La Hongrie a annoncé plus tard qu’elle lèverait également son veto.

Ces mesures sont de bon augure pour l’un des sommets les plus importants de l’OTAN, avec des dirigeants occidentaux désireux de faire preuve d’unité face à l’invasion à grande échelle de l’Ukraine par la Russie.

Même si des positions différentes sont exprimées, il est clair que l’Ukraine mérite d’être dans l’Alliance. Pas maintenant – il y a une guerre, mais nous avons besoin d’un signal clair. Et nous avons besoin de ce signal maintenant.

Volodymyr Zelensky

Président de l’Ukraine

Le président ukrainien Volodymyr Zelenskyy, qui pourrait assister au sommet, espère toujours que le pays déchiré par la guerre pourra obtenir l’adhésion à l’OTAN : « Nous travaillons extrêmement dur ces jours-ci.
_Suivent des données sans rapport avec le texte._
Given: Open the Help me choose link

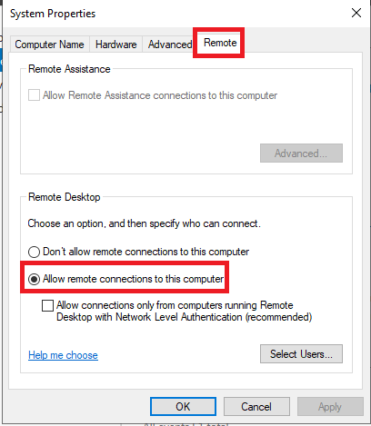Looking at the screenshot, I should 63,355.
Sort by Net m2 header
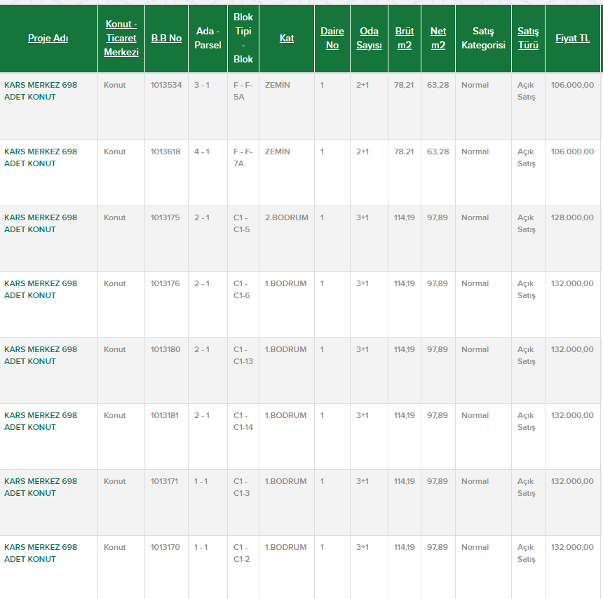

Encore plus activement que jamais.

« Et bien que ce travail soit presque à 100% dans les coulisses, il n’est pas moins important que n’importe quel travail public », a-t-il déclaré lors de son discours vidéo nocturne lundi.

Cependant, les États-Unis et l’Allemagne ont fait valoir que l’Ukraine n’était pas prête à rejoindre le groupe malgré une démonstration de soutien des États baltes, dont la Lituanie.

Le président américain Joe Biden a déclaré que les membres de l’OTAN devaient « répondre à toutes les qualifications, de la démocratisation à toute une série d’autres problèmes », un clin d’œil aux préoccupations de longue date concernant la gouvernance et la corruption à Kiev.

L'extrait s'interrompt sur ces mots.